'''

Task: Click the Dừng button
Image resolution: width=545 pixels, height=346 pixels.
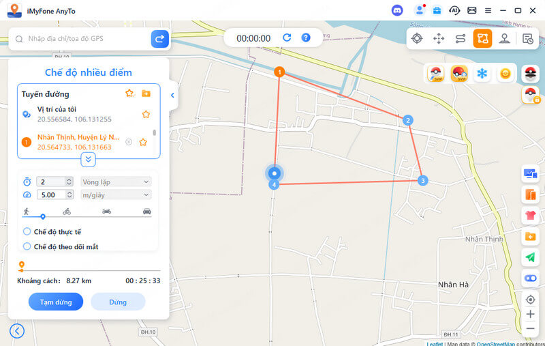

'''
'''

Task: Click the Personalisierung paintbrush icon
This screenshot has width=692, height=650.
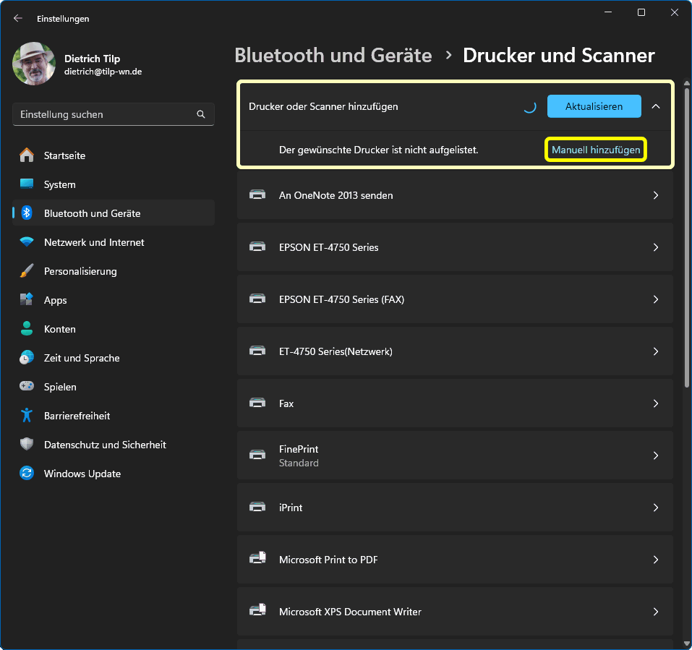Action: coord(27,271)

'''

» The problem
List each line of the records that holds the string "Click".

» Answer
Task: Click the Dừng button
Task: Click the Personalisierung paintbrush icon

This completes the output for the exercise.